**EXERCISE DATA:**
* * *
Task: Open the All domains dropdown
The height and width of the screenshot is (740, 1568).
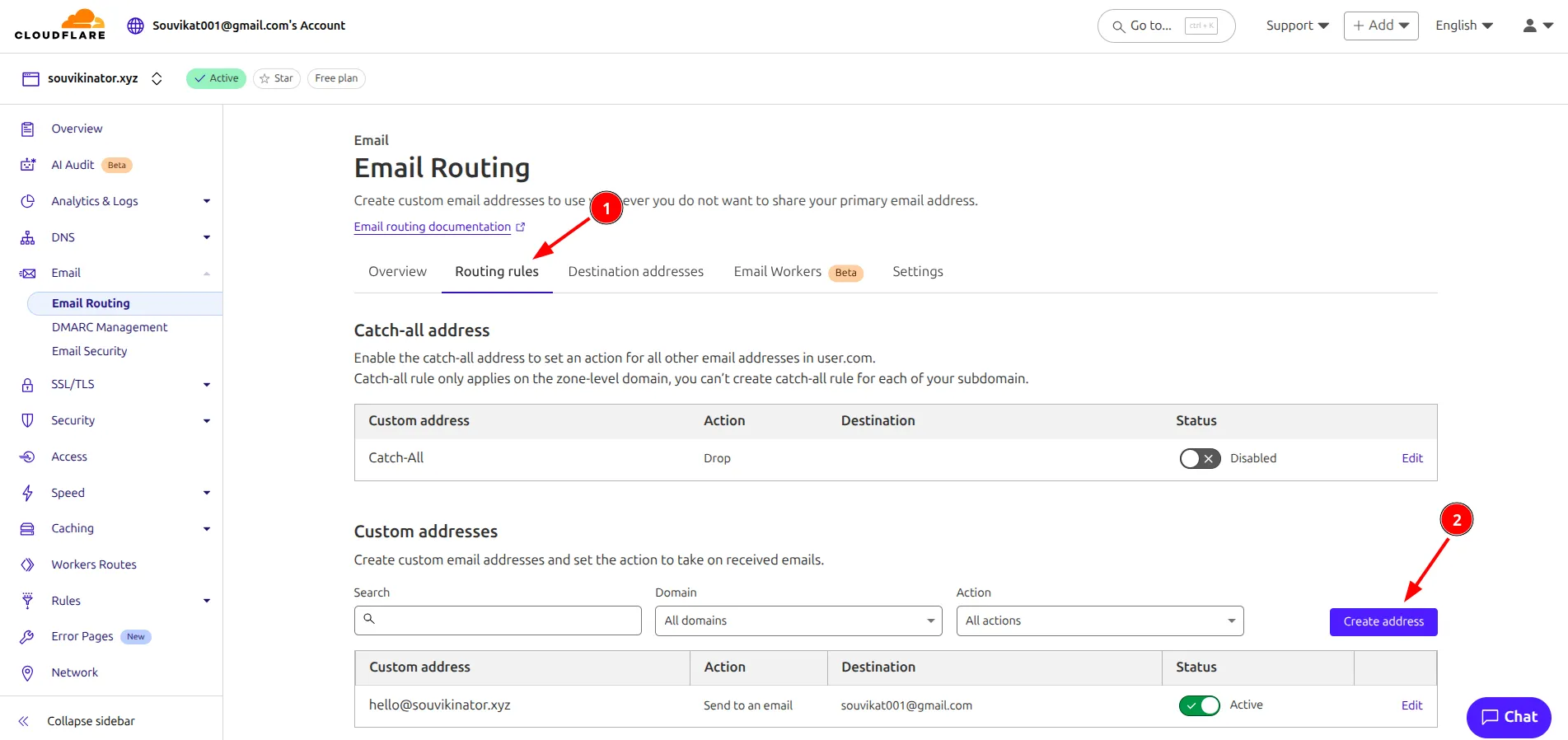Action: 798,621
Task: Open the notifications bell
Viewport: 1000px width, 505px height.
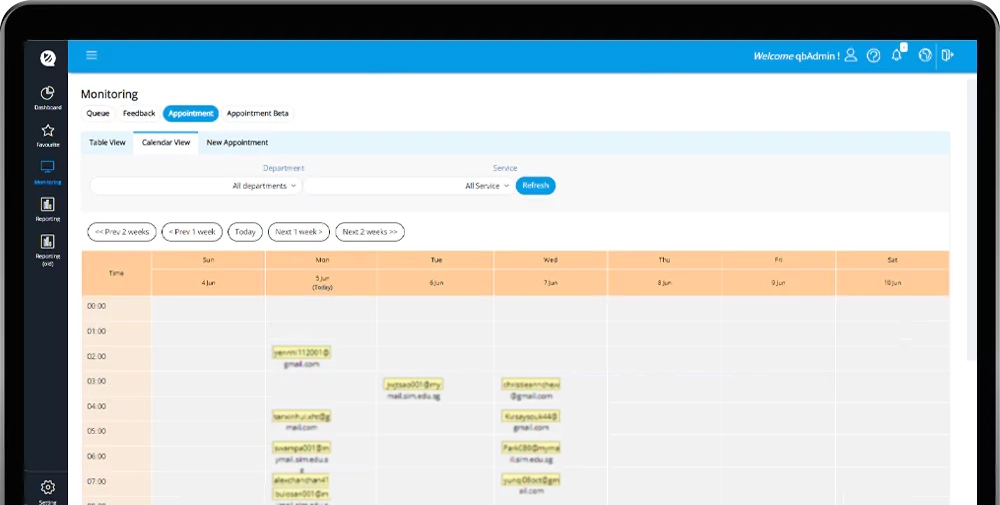Action: [897, 56]
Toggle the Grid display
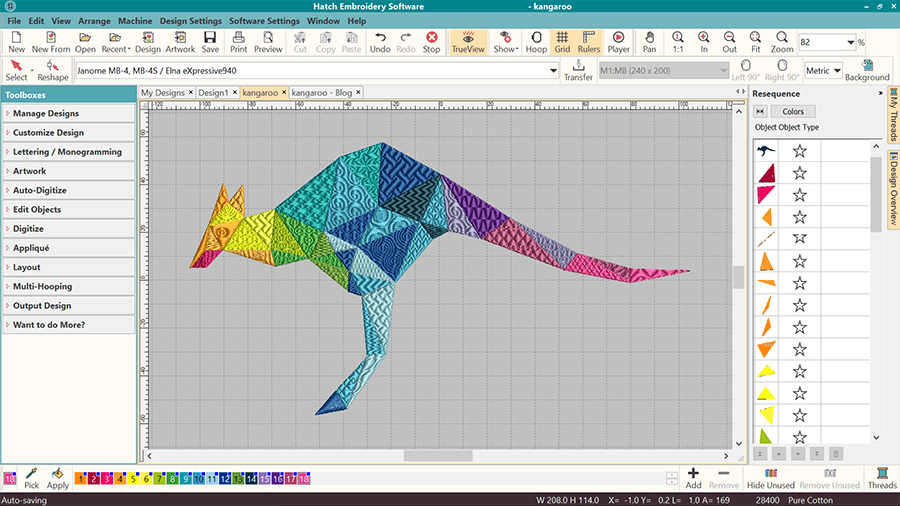 pos(562,41)
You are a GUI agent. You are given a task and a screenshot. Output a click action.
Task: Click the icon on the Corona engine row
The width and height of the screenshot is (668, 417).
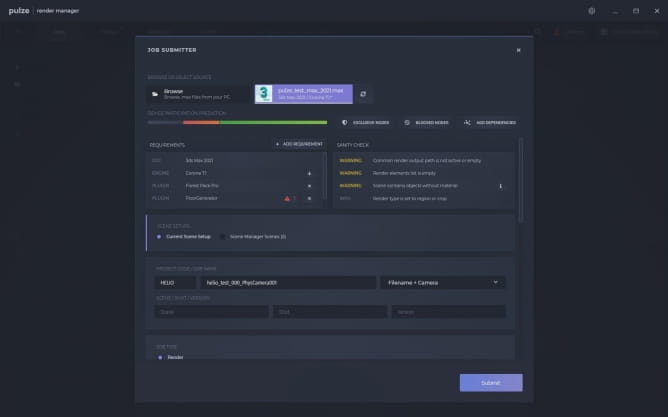(309, 173)
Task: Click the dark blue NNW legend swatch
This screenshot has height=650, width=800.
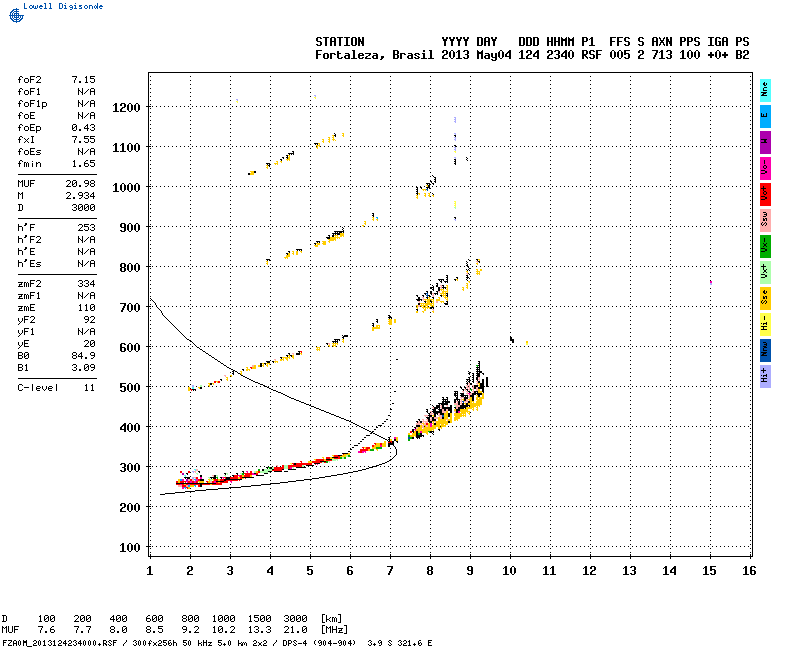Action: click(765, 349)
* * *
**ACTIVITY:** Please give again only those lines that run from the one containing "The width and" through the final line of the listing, both included, exactly as written and without pictures.

**OUTPUT OF THE EXERCISE:**
The width and height of the screenshot is (668, 417).
(309, 173)
Task: Click the dark blue NNW legend swatch
This screenshot has height=650, width=800.
Action: click(765, 349)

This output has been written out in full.